Using gender-targeted housing subsidies, Brazil’s Minha Casa Minha Vida (MCMV) program has significantly expanded homeownership among low-income women. However, the latter often face unexpectedly high costs upon becoming homeowners. While existing research shows that burdensome housing costs have adverse socio-economic impacts on beneficiaries of MCMV and similar subsidy programs, this article looks ethnographically at their gendered and disciplinary effects. Drawing on participant observation and interviews in an MCMV-subsidized housing estate in São Paulo, it reveals three effects of cost-burdened homeownership. First, high costs produced deep anxieties and necessitated new budgeting and income-generating practices, augmenting homeowners’ existing burdens of paid and unpaid labor. Second, management of housing costs was experienced as a specifically gendered burden, conferred on women by an avowedly ‘pro-female’ state policy. Third, rather than critique MCMV for imposing high costs, women invoked maternalist state discourses to frame payment as a legitimate obligation that made them respectable citizens and responsible mothers.

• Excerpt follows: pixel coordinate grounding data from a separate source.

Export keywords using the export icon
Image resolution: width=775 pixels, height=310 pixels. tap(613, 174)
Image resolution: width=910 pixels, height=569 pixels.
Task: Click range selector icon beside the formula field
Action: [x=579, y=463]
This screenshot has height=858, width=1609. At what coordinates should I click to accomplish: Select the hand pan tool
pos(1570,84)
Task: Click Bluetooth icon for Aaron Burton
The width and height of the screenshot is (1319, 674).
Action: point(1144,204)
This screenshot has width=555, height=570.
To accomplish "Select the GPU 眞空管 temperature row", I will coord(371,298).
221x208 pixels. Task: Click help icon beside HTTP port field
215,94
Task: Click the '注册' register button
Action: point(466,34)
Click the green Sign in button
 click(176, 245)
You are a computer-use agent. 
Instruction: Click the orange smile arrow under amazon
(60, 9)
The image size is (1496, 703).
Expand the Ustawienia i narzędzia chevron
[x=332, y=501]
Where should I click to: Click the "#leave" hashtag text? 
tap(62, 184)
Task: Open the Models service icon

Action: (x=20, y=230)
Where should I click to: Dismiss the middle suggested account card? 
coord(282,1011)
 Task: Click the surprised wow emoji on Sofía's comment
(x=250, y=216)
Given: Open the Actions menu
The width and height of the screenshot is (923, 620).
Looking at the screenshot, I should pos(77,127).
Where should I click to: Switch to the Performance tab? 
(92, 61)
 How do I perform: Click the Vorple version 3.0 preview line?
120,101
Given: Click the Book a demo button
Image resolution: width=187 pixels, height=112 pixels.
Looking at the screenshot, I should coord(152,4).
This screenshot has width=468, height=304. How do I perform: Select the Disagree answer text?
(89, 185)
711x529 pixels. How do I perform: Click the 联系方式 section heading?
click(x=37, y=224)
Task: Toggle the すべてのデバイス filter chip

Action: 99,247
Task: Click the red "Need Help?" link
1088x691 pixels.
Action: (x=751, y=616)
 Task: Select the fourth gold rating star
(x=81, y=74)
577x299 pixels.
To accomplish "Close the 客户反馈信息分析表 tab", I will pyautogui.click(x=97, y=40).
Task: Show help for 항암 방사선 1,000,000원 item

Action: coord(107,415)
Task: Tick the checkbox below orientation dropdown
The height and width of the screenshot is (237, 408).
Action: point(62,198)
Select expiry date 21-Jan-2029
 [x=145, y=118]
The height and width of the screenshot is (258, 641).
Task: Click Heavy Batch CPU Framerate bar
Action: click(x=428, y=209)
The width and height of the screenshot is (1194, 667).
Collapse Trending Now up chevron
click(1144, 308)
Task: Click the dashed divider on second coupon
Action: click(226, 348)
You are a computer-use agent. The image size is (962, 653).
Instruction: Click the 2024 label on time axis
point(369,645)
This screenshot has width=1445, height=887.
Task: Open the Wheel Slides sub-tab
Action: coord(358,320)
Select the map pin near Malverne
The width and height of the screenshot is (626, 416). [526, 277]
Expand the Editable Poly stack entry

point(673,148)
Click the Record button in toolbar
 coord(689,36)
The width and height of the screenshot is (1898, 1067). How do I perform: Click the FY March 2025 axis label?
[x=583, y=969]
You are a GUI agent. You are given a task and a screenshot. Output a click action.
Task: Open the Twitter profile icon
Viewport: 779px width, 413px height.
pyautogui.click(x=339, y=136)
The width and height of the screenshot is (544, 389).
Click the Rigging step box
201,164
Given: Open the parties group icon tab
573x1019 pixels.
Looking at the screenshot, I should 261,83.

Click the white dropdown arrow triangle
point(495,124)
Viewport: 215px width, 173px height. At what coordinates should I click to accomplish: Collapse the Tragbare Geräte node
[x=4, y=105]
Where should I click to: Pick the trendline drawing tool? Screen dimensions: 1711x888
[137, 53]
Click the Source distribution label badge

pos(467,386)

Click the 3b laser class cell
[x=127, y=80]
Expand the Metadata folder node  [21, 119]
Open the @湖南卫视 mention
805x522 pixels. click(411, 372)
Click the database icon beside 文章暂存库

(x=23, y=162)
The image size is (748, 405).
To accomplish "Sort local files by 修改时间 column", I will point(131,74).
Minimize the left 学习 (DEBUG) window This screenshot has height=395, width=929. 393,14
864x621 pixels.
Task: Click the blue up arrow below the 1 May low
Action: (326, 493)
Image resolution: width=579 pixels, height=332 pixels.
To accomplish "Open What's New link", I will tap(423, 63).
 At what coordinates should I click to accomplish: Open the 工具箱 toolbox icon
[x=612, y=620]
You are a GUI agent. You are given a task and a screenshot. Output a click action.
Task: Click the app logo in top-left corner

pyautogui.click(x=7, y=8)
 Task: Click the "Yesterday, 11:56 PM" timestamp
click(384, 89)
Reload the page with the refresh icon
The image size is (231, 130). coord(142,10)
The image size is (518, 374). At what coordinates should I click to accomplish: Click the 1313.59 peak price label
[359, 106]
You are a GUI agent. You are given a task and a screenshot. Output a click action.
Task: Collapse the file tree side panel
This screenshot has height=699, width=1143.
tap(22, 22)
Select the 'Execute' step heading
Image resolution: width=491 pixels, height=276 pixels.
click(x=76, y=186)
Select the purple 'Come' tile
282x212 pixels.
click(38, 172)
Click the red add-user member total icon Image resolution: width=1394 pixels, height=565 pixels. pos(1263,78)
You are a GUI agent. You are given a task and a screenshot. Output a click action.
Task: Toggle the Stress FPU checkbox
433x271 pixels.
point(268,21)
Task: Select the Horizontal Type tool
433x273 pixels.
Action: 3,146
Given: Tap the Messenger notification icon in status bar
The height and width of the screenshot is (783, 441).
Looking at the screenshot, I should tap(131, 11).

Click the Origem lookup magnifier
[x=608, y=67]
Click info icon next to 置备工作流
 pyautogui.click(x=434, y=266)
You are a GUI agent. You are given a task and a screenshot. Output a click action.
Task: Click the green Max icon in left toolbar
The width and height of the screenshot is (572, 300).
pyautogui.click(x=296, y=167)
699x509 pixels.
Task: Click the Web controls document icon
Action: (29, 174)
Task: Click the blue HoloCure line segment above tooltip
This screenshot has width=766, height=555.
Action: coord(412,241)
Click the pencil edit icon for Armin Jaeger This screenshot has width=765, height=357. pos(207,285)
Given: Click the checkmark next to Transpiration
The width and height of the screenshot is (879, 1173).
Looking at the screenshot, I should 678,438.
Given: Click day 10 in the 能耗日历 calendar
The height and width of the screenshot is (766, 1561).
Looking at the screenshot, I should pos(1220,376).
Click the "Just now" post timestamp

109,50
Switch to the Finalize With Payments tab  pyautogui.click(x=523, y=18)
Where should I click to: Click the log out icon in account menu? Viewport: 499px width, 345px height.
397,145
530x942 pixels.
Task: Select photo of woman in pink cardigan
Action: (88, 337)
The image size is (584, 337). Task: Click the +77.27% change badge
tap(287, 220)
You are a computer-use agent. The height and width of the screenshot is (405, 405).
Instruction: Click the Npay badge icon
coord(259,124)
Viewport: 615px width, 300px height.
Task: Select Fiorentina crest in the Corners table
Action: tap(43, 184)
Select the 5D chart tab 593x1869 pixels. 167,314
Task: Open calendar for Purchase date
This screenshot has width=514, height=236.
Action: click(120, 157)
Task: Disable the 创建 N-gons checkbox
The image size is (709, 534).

Bridging the feminist sociology of welfare states with recent work on the disciplinary role of housing policy, this study reveals how programs promoting women’s homeownership can both expand and legitimize unequal gendered burdens.

Suggested Citation

  • Koppelman, Carter, 2026. "Anxious to pay: hidden costs of subsidized housing and the gendered burden of homeowner-citizenship in Brazil," LSE Research Online Documents on Economics 138131, London School of Economics and Political Science, LSE Library.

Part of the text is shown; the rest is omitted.